Shiatsu and Digestion, Exeter, Devon

I do have clients who come specifically due to issues with their digestion. However more commonly clients come with another issue, maybe back pain or a sore neck, for instance. They will then mention their poor digestion more as an afterthought.

It is interesting to hear people talk about, or not talk about, their digestion. As a vital part of our health and wellbeing it is often dismissed as something that just has to be lived with.

Clients with IBS, for instance, often support themselves well but don’t always believe that their intestines can work any better than they currently do. With Shiatsu support their intestines can be more consistent and feel stronger.

Clients with a stomach imbalances, such as acid reflux and indigestion don’t always realise with gentle shiatsu work the issue can be eased and relieved.

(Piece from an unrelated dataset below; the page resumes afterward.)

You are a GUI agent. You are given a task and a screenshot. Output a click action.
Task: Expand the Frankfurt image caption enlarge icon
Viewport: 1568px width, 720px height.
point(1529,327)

I have had a number of clients with gallbladder, liver and pancreas issues. Again with gentle shiatsu treatment, and some recommendations these issues can be supported and eased.

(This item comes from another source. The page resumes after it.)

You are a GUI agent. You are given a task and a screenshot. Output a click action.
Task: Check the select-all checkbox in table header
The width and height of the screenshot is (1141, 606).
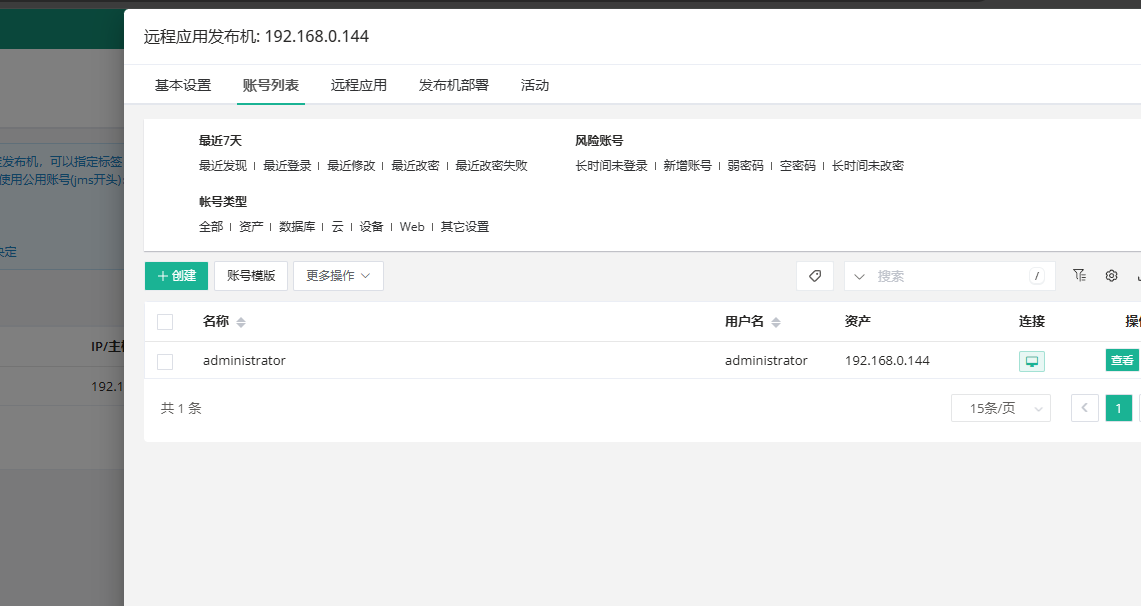click(x=165, y=321)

Shiatsu can be really helpful in boosting and supporting the digestive system generally. It is also good at providing focused work on one particular area of the system.

Also as part of a Shiatsu treatment I often offer exercises and lifestyle recommendations. This can really help with digestion issues, allowing a client to support their bodies between treatments.

This is me doing self abdominal massage, which I can show clients how to do themselves. Great for keeping the digestive system moving and healthy.

I love working with clients to help them change their situation. My sessions are very open and safe. Shiatsu is a very gentle and non-intrusive form of therapy.

Watching a client feeling stronger and healthier is a joy. A client can feel so much healthier in body and mind once food is being processed, digested, absorbed, and waste excreted, efficiently.

Few tips for good digestion.

1. Chew, chew, chew. Take your time don’t wolf down your food. This means your stomach as to do less breaking down.

2. Listen to your body. You know what foods feed your body and which ones don’t feel so good.

3. Rest if you can. Take a little time after eating to allow your body to focus on the task in hand – digesting the meal.